Chimeric Antigen Receptor (CAR) T cell therapy involves re-engineering patient-derived T cells to redirect T cell cytotoxicity against tumour cells. Whilst CAR T cell therapy has demonstrated remarkable success in treating haematological malignancies, the same success has not yet been recapitulated in solid tumours, including brain tumours. To enhance CAR T therapy strategies, it is crucial to understand the dynamics of CAR T cells within the tumour microenvironment and their interactions with other cellular players.

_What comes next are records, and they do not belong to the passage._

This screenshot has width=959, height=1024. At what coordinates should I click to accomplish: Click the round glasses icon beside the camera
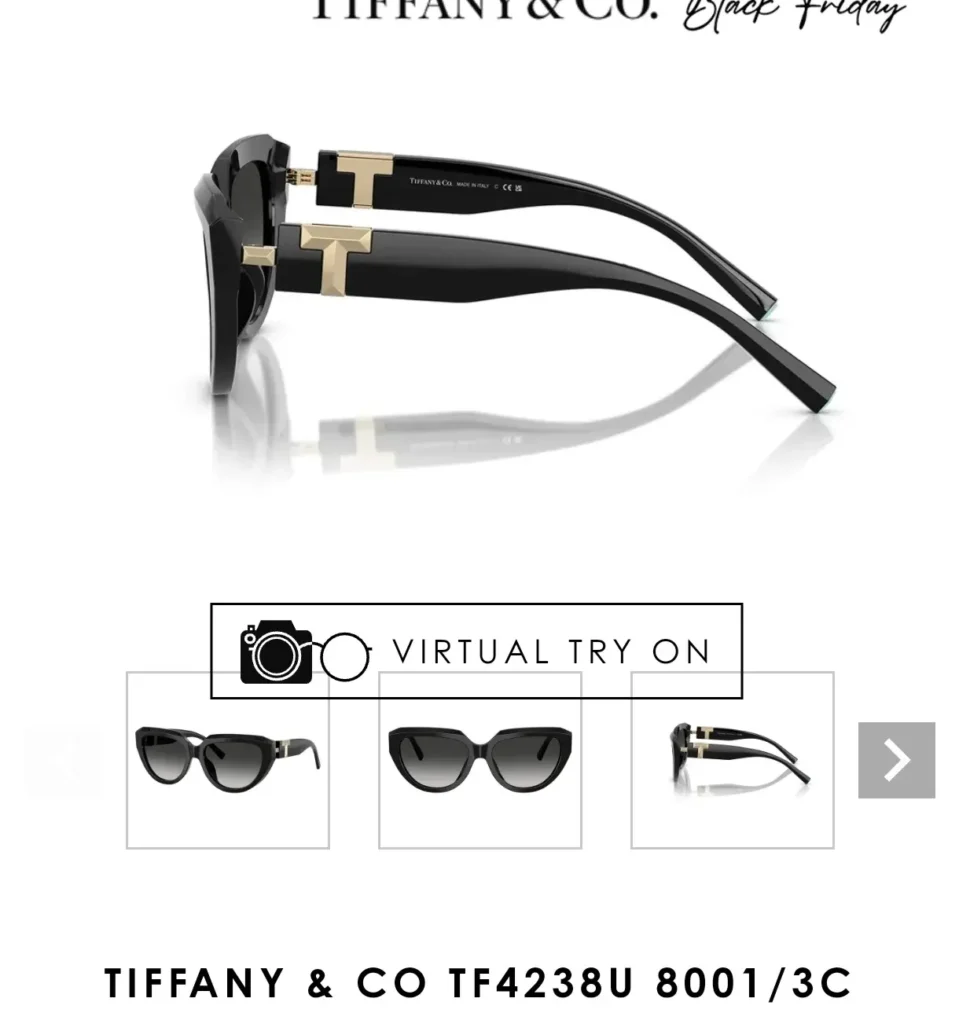345,656
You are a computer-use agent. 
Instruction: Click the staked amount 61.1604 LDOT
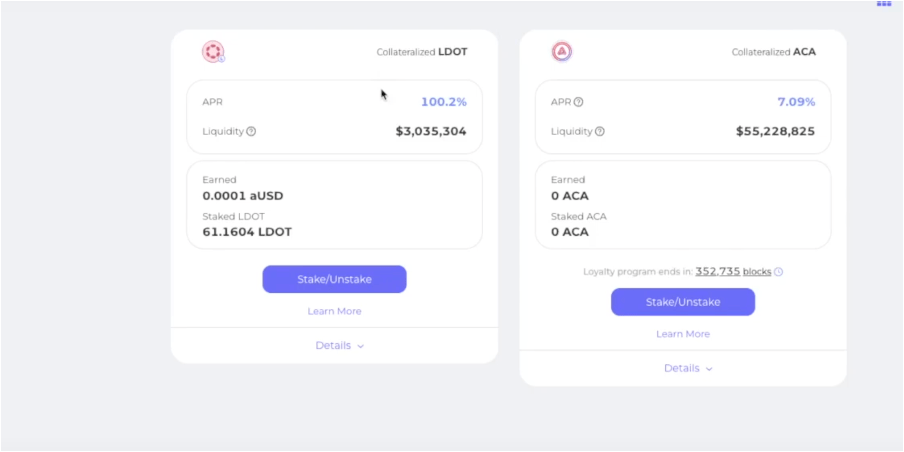coord(247,232)
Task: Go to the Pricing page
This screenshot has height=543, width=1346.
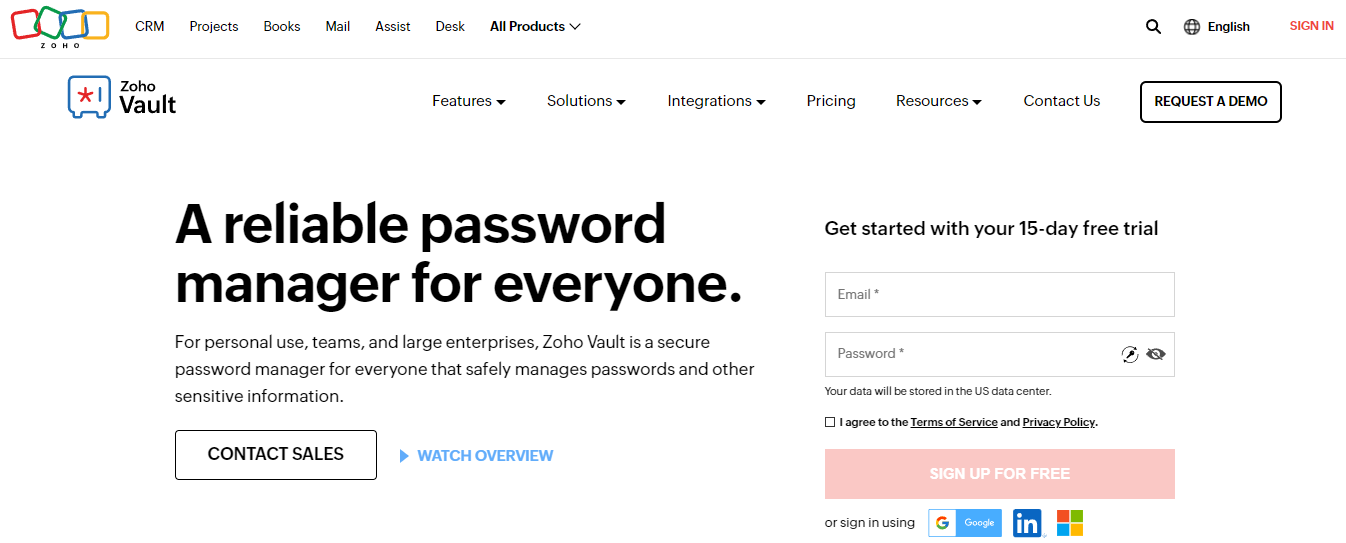Action: [x=831, y=101]
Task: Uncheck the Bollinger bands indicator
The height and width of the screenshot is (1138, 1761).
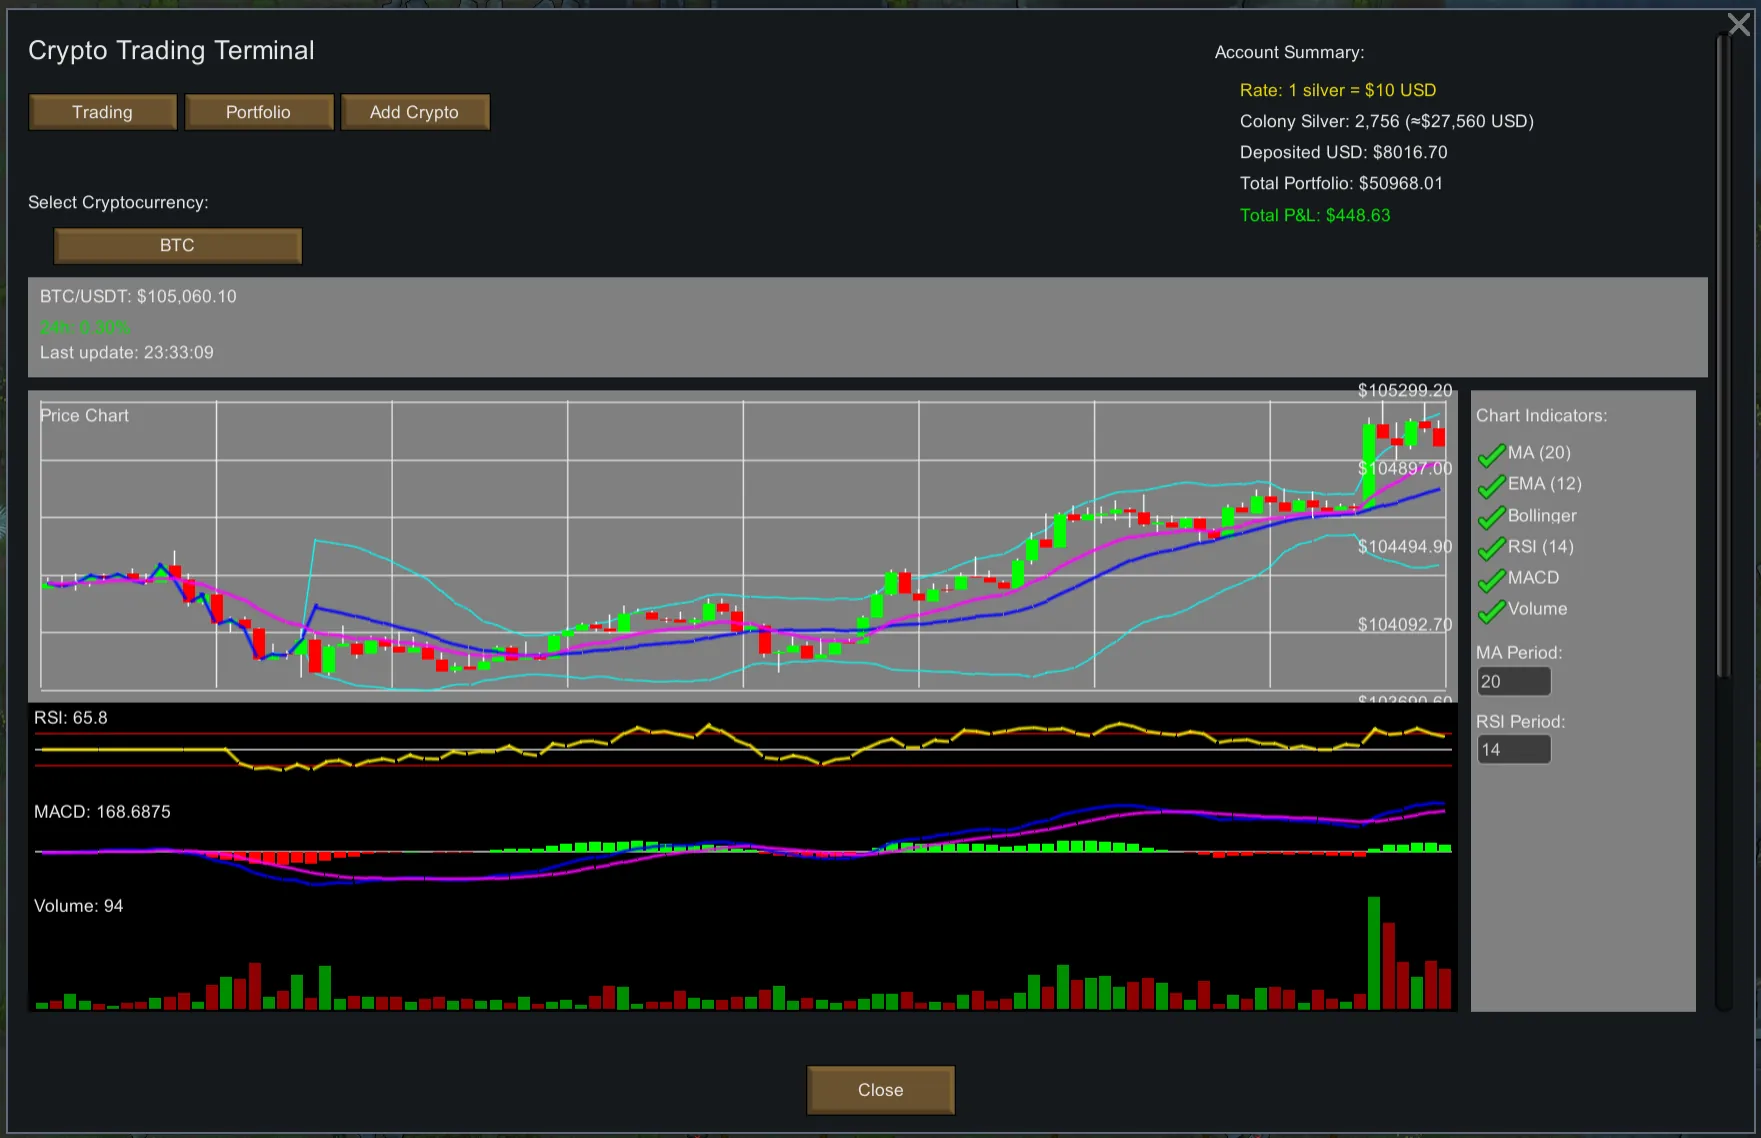Action: tap(1491, 517)
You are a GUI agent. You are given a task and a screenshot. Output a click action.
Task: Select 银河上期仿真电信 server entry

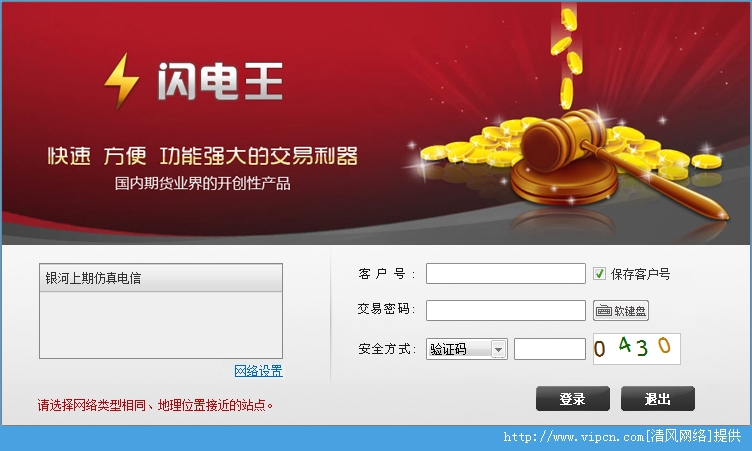(161, 278)
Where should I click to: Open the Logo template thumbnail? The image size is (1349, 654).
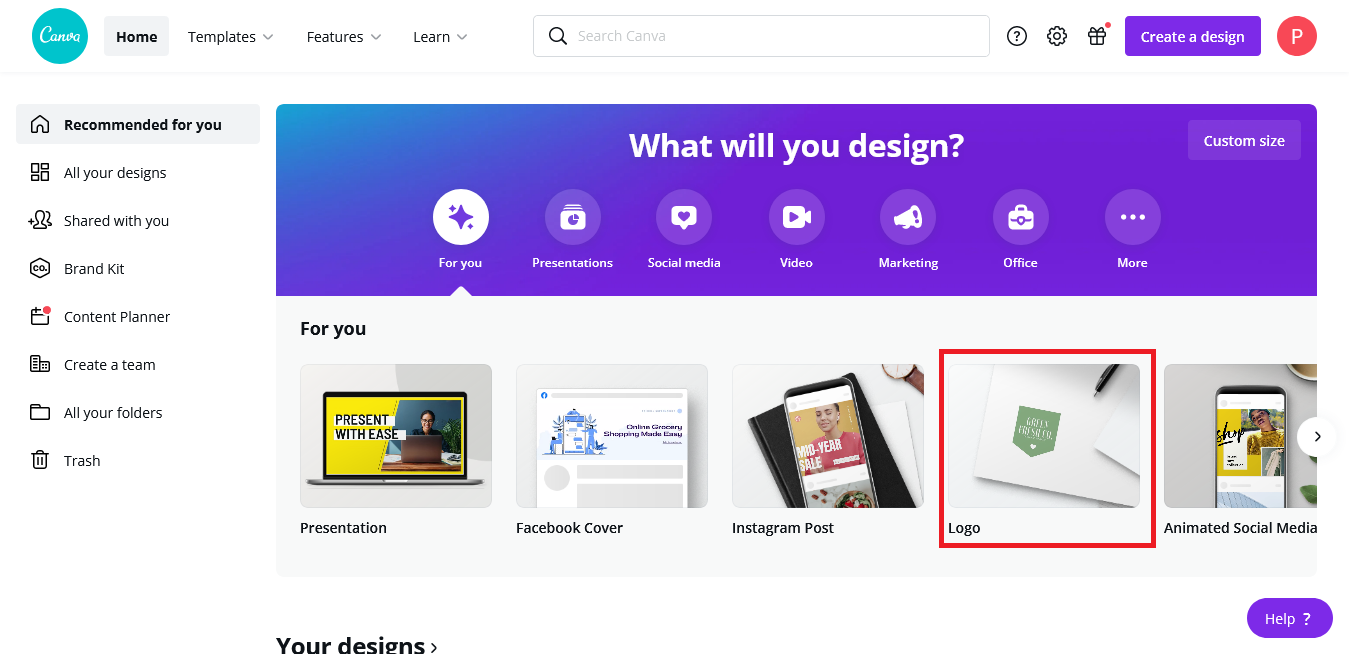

We have established a chronic cranial window implant, which provides a window into the brain of immunocompetent mouse model of glioma (Mulazzani et al, 2019, PNAS). In combination with two-photon microscopy, this allows us to visualize tumour cell growth intravitally, longitudinally over the entire tumour course. We can examine the extent of T cell infiltration, accumulation, directionality, velocity, and persistence across time in the same mouse.
We found that antigen-specific CAR T cells can infiltrate and accumulate in the brain as early as two days after infusion, but the CAR T cells did not show migration towards or away from tumour; instead, they travelled along tumour border. Despite our in vitro T cell killing assays demonstrating CAR T cell effectiveness, they were unable to clear the tumour in vivo and the mice all eventually succumbed to disease. This suggests a possibility of other cellular players within the tumour microenvironment hindering T cells cytotoxicity, emphasising the need for combination therapy approaches.
This cutting-edge in vivo intravital imaging technique allows us to gain new insights into the complex interactions between CAR T cells and other immune cells and tumour cells within the brain microenvironment, which can ultimately inform the development of more effective immunotherapies for brain tumours.